Exercise input —
==*==

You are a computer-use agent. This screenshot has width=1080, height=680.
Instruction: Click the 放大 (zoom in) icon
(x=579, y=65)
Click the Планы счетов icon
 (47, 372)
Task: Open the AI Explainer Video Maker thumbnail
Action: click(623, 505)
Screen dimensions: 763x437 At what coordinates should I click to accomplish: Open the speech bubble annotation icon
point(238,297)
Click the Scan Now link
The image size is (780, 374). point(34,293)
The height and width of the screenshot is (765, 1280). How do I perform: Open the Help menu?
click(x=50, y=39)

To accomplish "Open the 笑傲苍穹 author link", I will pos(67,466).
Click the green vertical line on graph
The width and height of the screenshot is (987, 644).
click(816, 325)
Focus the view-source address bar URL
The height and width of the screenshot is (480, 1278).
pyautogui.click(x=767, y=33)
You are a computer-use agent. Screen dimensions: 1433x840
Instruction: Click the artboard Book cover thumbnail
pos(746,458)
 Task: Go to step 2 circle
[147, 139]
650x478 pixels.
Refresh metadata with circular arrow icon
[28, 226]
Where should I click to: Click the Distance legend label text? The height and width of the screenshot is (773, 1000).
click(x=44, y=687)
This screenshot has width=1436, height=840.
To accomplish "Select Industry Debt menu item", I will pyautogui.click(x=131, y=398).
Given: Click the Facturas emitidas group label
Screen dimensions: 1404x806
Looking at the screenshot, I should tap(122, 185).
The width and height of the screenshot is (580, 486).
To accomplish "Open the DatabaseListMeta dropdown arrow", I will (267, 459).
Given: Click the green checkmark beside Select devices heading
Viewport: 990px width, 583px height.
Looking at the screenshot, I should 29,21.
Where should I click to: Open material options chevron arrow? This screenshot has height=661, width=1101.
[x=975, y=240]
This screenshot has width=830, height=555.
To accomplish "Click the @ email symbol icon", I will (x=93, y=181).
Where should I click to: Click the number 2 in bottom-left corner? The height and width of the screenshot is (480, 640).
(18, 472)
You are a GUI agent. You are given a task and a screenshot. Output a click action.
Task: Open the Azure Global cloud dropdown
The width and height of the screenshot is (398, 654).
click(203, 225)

==*==

Problem description — Print only the lines from the top of the data above down to the line holding "Focus the view-source address bar URL", inclusive.

Worked solution —
You are a computer-use agent. This screenshot has width=1080, height=680.
Instruction: Click the 放大 (zoom in) icon
(x=579, y=65)
Click the Планы счетов icon
 (47, 372)
Task: Open the AI Explainer Video Maker thumbnail
Action: click(623, 505)
Screen dimensions: 763x437 At what coordinates should I click to accomplish: Open the speech bubble annotation icon
point(238,297)
Click the Scan Now link
The image size is (780, 374). point(34,293)
The height and width of the screenshot is (765, 1280). How do I perform: Open the Help menu?
click(x=50, y=39)

To accomplish "Open the 笑傲苍穹 author link", I will pos(67,466).
Click the green vertical line on graph
The width and height of the screenshot is (987, 644).
click(816, 325)
Focus the view-source address bar URL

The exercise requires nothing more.